[Records of locating words and elements]
####
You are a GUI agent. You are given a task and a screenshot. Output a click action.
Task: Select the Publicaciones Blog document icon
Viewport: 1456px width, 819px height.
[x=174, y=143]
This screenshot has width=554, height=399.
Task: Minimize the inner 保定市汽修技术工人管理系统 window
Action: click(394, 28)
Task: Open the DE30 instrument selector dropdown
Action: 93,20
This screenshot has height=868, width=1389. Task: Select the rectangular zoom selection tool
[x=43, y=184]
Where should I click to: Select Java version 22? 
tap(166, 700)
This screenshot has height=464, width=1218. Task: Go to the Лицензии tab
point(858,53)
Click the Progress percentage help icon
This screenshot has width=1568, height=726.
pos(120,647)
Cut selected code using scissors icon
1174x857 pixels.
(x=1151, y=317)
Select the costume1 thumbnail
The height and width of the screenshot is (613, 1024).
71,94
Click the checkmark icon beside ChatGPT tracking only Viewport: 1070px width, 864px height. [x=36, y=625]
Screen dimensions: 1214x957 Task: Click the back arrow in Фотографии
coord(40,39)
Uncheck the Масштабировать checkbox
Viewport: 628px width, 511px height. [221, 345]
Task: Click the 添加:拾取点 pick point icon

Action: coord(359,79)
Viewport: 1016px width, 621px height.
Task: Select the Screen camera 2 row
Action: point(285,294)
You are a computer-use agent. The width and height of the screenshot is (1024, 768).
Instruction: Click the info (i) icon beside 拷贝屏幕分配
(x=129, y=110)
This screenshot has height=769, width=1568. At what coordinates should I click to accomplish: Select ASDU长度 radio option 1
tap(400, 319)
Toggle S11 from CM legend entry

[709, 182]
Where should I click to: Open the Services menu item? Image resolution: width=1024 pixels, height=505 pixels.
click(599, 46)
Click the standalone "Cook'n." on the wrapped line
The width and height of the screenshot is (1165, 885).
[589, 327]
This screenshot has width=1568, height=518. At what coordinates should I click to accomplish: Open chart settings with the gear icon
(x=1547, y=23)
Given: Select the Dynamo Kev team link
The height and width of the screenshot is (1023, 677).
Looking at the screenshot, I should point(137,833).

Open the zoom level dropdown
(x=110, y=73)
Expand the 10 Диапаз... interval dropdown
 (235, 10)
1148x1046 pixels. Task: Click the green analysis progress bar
####
Task statement — Please revise the records above, replacing "should I click" with "do I click" everywhere and leaving everything else the same.

Exercise result —
You are a GUI agent. You are given a task and a screenshot. Output a click action.
Task: Select the Publicaciones Blog document icon
Viewport: 1456px width, 819px height.
[x=174, y=143]
This screenshot has width=554, height=399.
Task: Minimize the inner 保定市汽修技术工人管理系统 window
Action: click(394, 28)
Task: Open the DE30 instrument selector dropdown
Action: 93,20
This screenshot has height=868, width=1389. Task: Select the rectangular zoom selection tool
[x=43, y=184]
Where do I click to: Select Java version 22? 
tap(166, 700)
This screenshot has height=464, width=1218. Task: Go to the Лицензии tab
point(858,53)
Click the Progress percentage help icon
This screenshot has width=1568, height=726.
pos(120,647)
Cut selected code using scissors icon
1174x857 pixels.
(x=1151, y=317)
Select the costume1 thumbnail
The height and width of the screenshot is (613, 1024).
71,94
Click the checkmark icon beside ChatGPT tracking only Viewport: 1070px width, 864px height. [x=36, y=625]
Screen dimensions: 1214x957 Task: Click the back arrow in Фотографии
coord(40,39)
Uncheck the Масштабировать checkbox
Viewport: 628px width, 511px height. [221, 345]
Task: Click the 添加:拾取点 pick point icon

Action: coord(359,79)
Viewport: 1016px width, 621px height.
Task: Select the Screen camera 2 row
Action: point(285,294)
You are a computer-use agent. The width and height of the screenshot is (1024, 768).
Instruction: Click the info (i) icon beside 拷贝屏幕分配
(x=129, y=110)
This screenshot has height=769, width=1568. At what coordinates do I click to accomplish: Select ASDU长度 radio option 1
tap(400, 319)
Toggle S11 from CM legend entry

[709, 182]
Where do I click to: Open the Services menu item? Image resolution: width=1024 pixels, height=505 pixels.
click(599, 46)
Click the standalone "Cook'n." on the wrapped line
The width and height of the screenshot is (1165, 885).
[589, 327]
This screenshot has width=1568, height=518. At what coordinates do I click to accomplish: Open chart settings with the gear icon
(x=1547, y=23)
Given: Select the Dynamo Kev team link
The height and width of the screenshot is (1023, 677).
Looking at the screenshot, I should point(137,833).

Open the zoom level dropdown
(x=110, y=73)
Expand the 10 Диапаз... interval dropdown
 (235, 10)
1148x1046 pixels. Task: Click the green analysis progress bar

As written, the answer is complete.